Cognitive MS: what is it? #ClinicSpeak #MSBlog #MSResearch
“I have been heavily criticised by MSers and my colleagues for trying to redefine MS as a dementia and for focusing on brain atrophy and cognitive impairment. I am told why be negative and not everyone with MS has cognitive problems. The study below focuses on the entity of cognitive-MS, i.e. the small group of patients who present with cognitive impairment. I have several patients like this in my clinic and when you scan them they typically have large lesion loads and gross brain atrophy. I have always assumed that they have had MS for a long time before presenting. But this is not necessarily the case; for example I look after one patient who had a catastrophic disease early in the course of the disease and now has severe cognitive impairment. The latter is despite alemtuzumab treatment having switched off the inflammatory component of the disease (relapses and focal MRI activity).”
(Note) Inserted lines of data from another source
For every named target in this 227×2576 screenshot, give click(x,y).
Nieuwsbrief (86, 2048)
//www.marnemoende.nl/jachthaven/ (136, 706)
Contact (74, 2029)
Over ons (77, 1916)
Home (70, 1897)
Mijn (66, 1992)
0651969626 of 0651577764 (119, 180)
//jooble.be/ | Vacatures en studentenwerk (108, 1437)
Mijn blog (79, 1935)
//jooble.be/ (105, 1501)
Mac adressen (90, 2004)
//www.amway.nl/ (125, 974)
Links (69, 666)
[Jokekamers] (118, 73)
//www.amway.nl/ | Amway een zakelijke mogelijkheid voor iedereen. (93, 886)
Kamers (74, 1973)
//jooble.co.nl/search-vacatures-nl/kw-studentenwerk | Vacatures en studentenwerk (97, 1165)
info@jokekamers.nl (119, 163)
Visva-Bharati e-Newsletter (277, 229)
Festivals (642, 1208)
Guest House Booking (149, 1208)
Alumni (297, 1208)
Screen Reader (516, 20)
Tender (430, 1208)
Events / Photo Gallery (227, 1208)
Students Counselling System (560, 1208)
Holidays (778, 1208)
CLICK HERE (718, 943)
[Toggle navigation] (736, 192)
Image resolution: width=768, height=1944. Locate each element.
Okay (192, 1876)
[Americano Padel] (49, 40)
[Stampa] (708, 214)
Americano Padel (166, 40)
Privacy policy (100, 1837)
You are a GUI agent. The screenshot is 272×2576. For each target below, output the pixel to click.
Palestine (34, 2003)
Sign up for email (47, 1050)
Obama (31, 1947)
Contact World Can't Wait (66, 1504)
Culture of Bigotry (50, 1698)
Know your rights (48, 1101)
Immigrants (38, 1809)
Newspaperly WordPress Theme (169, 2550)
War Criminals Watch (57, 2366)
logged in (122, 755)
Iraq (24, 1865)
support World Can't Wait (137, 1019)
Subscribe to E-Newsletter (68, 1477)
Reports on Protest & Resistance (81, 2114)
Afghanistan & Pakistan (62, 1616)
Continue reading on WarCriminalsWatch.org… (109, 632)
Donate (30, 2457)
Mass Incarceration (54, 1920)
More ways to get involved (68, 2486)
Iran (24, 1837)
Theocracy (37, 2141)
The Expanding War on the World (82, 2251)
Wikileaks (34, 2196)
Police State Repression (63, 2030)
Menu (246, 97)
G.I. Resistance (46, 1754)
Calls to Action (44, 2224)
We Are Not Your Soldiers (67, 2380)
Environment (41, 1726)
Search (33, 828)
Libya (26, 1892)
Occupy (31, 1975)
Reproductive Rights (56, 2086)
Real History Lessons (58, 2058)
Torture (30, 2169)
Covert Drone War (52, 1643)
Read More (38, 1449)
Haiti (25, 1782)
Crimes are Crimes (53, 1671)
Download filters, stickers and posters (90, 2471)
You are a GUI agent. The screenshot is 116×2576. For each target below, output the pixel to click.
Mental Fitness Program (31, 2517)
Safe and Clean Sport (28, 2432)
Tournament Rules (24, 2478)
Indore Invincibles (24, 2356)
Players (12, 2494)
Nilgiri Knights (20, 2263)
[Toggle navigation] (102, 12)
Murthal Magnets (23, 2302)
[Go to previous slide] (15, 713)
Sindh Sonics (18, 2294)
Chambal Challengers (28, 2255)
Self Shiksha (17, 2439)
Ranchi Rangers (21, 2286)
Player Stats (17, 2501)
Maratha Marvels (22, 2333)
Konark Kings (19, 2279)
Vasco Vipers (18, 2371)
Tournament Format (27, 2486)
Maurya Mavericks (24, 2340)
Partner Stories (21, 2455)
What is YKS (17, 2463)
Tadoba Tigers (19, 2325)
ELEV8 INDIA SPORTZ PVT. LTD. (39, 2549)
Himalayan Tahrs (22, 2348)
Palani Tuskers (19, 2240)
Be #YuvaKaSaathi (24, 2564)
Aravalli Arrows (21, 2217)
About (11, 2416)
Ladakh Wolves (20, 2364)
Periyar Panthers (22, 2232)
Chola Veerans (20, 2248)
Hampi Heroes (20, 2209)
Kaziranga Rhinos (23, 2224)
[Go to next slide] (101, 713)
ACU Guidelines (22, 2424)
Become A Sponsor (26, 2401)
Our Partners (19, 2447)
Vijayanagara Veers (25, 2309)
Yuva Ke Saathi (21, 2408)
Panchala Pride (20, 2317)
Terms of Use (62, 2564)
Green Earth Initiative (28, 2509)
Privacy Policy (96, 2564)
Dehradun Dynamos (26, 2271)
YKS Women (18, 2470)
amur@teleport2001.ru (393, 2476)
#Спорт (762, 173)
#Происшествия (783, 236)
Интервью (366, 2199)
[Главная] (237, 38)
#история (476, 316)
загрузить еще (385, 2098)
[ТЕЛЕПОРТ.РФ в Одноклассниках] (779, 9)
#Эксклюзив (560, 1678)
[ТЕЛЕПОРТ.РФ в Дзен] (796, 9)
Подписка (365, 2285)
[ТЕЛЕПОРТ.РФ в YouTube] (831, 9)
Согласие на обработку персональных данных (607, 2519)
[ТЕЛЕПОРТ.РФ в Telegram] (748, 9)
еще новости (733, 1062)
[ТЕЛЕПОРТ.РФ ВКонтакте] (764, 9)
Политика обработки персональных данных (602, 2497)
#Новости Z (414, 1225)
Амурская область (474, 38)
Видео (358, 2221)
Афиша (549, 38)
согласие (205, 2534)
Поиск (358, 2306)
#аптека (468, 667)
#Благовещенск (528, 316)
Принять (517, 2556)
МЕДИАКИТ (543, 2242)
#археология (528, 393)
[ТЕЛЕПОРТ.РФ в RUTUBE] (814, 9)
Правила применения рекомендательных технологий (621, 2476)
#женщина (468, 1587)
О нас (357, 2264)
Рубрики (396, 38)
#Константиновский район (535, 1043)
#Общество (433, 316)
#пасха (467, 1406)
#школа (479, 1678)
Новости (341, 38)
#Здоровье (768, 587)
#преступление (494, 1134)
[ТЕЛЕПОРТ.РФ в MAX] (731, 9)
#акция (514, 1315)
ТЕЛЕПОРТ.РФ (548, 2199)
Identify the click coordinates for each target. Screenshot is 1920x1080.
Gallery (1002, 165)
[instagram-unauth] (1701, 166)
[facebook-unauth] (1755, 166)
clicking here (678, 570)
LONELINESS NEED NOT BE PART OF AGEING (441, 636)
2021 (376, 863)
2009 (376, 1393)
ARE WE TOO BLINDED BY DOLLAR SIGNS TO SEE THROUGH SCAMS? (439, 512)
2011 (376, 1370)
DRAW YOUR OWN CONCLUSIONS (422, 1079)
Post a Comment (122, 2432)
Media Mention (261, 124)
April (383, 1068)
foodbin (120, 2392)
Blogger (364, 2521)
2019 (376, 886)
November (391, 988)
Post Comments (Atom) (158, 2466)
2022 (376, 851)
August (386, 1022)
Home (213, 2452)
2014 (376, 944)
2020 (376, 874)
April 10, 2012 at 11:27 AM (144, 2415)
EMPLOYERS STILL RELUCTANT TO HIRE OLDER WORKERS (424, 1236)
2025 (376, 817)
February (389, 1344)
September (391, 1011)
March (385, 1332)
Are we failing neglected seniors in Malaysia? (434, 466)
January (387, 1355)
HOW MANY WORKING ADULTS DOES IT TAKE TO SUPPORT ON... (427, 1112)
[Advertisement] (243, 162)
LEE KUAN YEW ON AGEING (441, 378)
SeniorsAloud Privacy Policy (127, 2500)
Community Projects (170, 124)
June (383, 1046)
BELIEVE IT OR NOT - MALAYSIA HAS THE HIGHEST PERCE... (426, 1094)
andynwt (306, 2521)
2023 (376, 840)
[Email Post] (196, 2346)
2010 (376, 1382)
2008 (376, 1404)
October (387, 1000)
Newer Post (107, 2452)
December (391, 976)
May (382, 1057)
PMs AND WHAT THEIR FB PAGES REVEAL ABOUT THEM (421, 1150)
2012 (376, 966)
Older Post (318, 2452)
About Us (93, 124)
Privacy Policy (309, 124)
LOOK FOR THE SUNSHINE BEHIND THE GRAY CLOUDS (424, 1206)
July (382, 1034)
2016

“How common is cognitive impairment in MS? If you start at RIS (radiologically isolated syndrome) or asymptomatic MS about 25% have cognitive impairment at baseline, this increases to about 30-40% in CISer, over 50% in RRMSer and much higher levels in SPMSers. Interestingly, some studies have shown lower levels of cognitive impairment in PPMSers than SPMSers; presumably because PPMSer tend to have less brain disease and more spinal cord disease.”
“What is important to realise that MS causes cognitive impairment and is largely driven by gray matter disease that is not visible on our routine MRI scanners. This is why I am a proponent of early effective treatment to slow down or stop inflammatory disease activity. The latter may not be sufficient to prevent ongoing damage, which is why we are working on neuroprotective strategies.”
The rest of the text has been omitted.